Not to mention that not everyone approaches these games from the same perspective and with the same goal.

Edit: That OG nonsense is understandable though. It's the same "honest game" that Kbrad was talking about just a few days ago. OSes just don't fit with their perception of what a good game is or what they want it to be.
 

Astarte

Member
I think before, I didn't really pay attention, I just wanted some links to mame roms

and that saidago doujin with Karin

I see you over there with the spoiler :V

I think my first fighting game was Tekken 3 or Super Puzzle Fighter 2 Turbo if that counts.
 
You're an OG if you cashed in your 401k to beat a party game in a donation drive.

Which means no Tekken player is eligible because they are still working their jobs.
 

Infinite

Member
I started playing fighting games seriously with Soul Calibur and Smash.
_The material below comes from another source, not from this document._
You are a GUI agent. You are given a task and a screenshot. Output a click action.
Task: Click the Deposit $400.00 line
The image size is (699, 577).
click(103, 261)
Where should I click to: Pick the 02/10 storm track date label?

So 99 I think. But I been playing the genre since before that.
 

Anne

Member
Let's just go with my self as an anecdotal example. I don't feel like I need to learn specific OSes, I guess I see them as an advanced technique. I haven't even started using FD breaking in Xrd or FDing every jump out attempt.

Not to mention that not everyone approaches these games from the same perspective and with the same goal.
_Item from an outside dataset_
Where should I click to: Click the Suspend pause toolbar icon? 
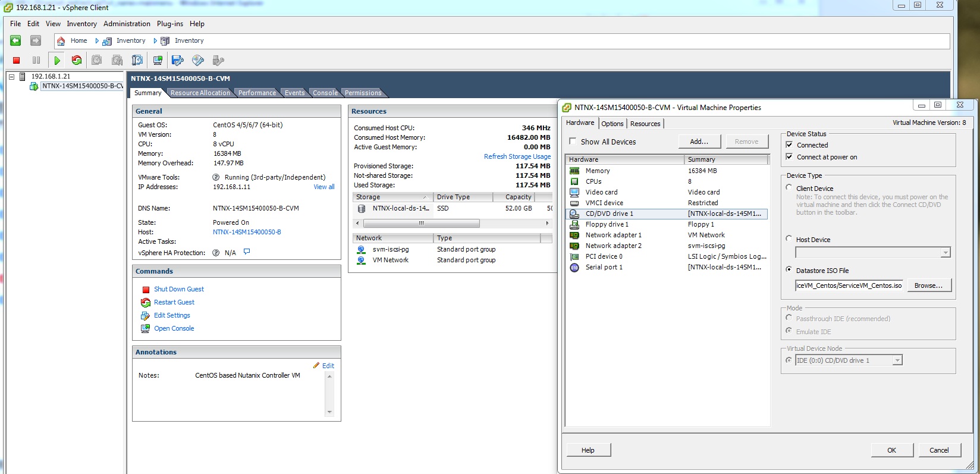click(36, 60)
I'm specifically talking people who want to win lol people come to tournaments, say they wanna win, lose to the same advanced techniques over and over again, then complain about the techniques they could just learn to use and pray to old player "fundamentals" instead.
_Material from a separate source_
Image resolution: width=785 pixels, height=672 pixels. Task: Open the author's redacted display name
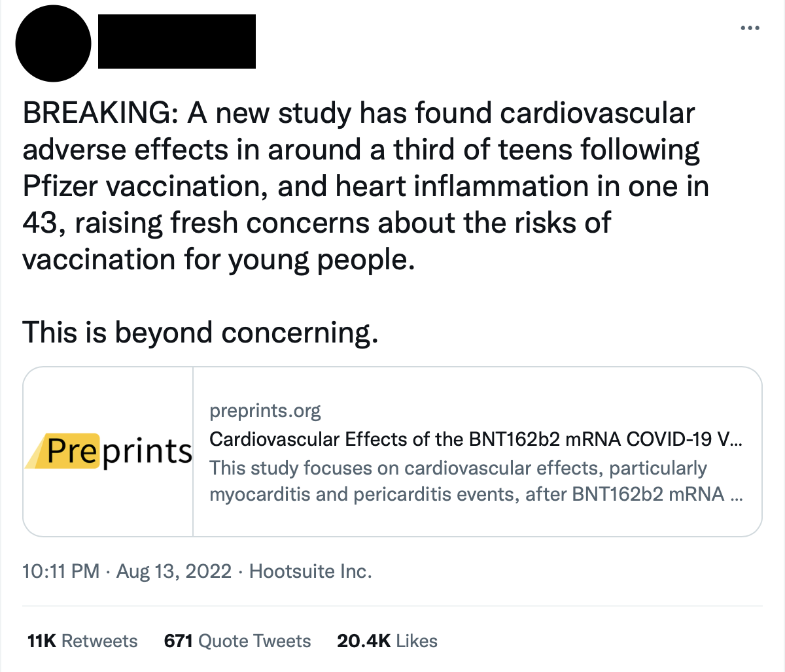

If you're not that invested I don't care that's fine, but I'm tired of people telling me about godlike reads and footsies being better than actually knowing how the game works. It's a pretty American mindset I feel.

Yeah it's that "it doesn't fit" mindset. It's pretty silly and weird to me.
 
I watched Karate Champ games at the bowling alley. Whoever knew the jump kick always won.

I don't think my town ever got a Karate Champ machine but I used to watch Yie Ar Kung Fu as well.

A quarter was a lot of money at the time so I didn't play the games much but I would watch them a lot.
 

petran79

Banned
There's nothing like being a kid and playing KI in a snes emulator for PC and only button mashing with Cinder. -> -> HP or playing Tekken 3, picking Eddy and only press XO till you win. You can't get more OG than that!

My most proud gaming achievement was finishing Battle Beast in 1996. I wonder how I tolerated such crap
 

Beta Stage

Neo Member
My first fighting game was SFII CE. I was 3 and I had no idea what I was doing. But if you want to talk about a true OG, then my dad is the OGest. His first fighting game was Karate Champ. Get on his level GAF.
 
My first fighting game was SF2 Champion Edition. I found it on one of the bootleg SNES rom discs that came with my family's Chinese VCD player which had a built-in super illegal emulator functionality. I found it by launching every game on the disc which were all listed in Chinese in the menus, I think the Chinese name for SF2 involved panthers or something.
 

BadWolf

Member
Pretty sure my first fighting game was SF2, was around 5 or 6 years old and tried it at an arcade.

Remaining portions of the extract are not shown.